We notice our language changing all the time. But that tends to be the big ways.  Although the majority of people in my life use complete words and sentences when they text, it really hit home just how much the new texting English had infiltrated our world when my niece spelled "tomorrow" on a school spelling test as "2moro".  But, she was also known to do all that adding of letters that is somehow considered to be text short hand.  Mickey's 28 year old son can not write the word "me" without at least two or three extra e's.  That, I interpret as part of a raging case of narcissism.  It's all, "What about meeeeeeeee?"
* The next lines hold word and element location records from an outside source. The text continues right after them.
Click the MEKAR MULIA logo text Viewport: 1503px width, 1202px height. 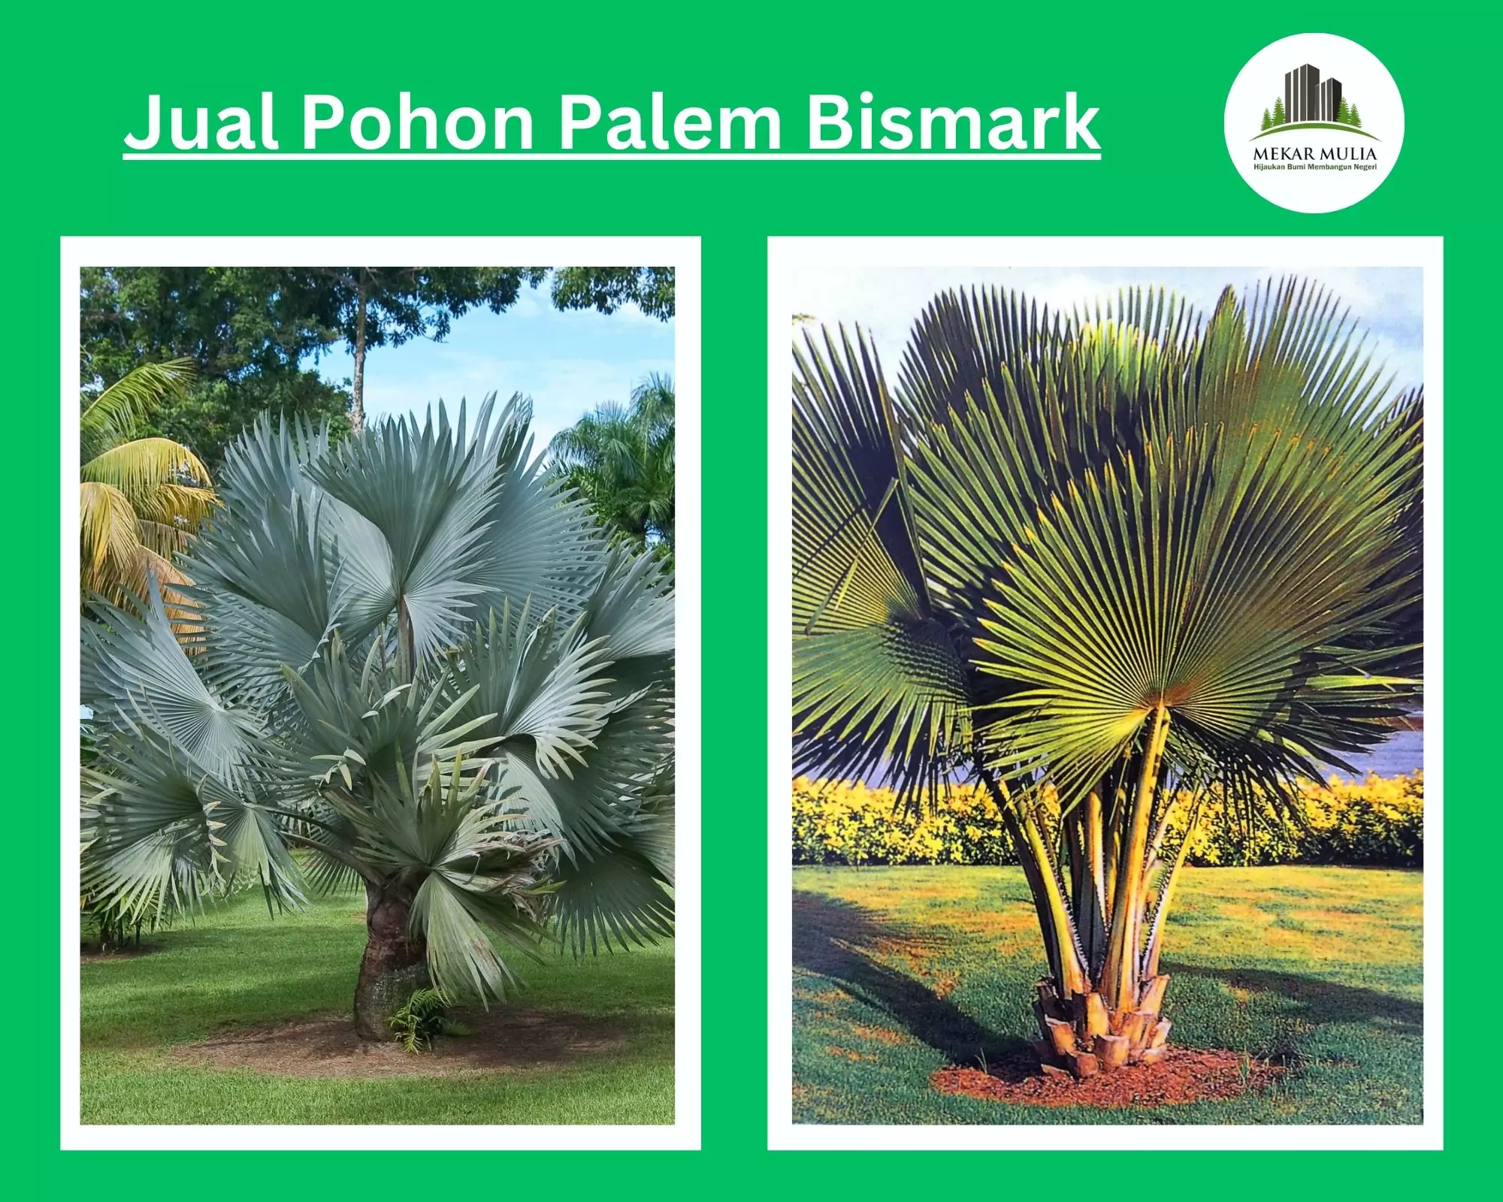click(1314, 154)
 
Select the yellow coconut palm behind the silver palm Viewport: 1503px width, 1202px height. click(135, 481)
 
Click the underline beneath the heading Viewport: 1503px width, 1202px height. click(612, 156)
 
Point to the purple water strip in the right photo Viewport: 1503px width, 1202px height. click(1398, 751)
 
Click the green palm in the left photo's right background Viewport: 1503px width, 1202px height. click(616, 458)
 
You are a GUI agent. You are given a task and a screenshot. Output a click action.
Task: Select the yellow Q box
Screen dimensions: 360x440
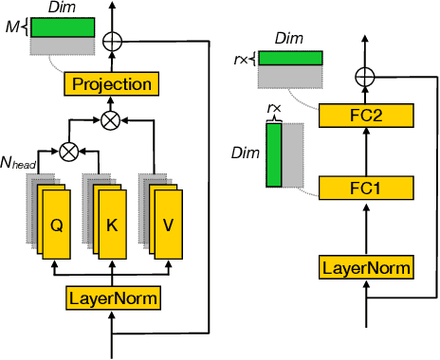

I stumbled across this article at Mental Floss, 4 Changes to English So Subtle We Hardly Know They Are Happening..  The author Arika Okrent points out that this isn't the first time it happened. Which, ostensibly means it won't be the last.  I, for one am totally okay with the modernization that took us from Middle English.  I still have a poem memorized in Middle English, and if it weren't for the fact that I was taught that it roughly translates to something like the Lord's Prayer, I'd have no idea what I was saying.  I can imagine middle aged, Middle English speaker's shaking their heads over 'those crazy kids" who were screwing around with their language.  And, now, I'm picturing them yelling to get off their lawns. 

For the record, considering the abuse of the past perfect tense among ignorant/ignorant sounding persons, I'm all about phasing that right on out of our language.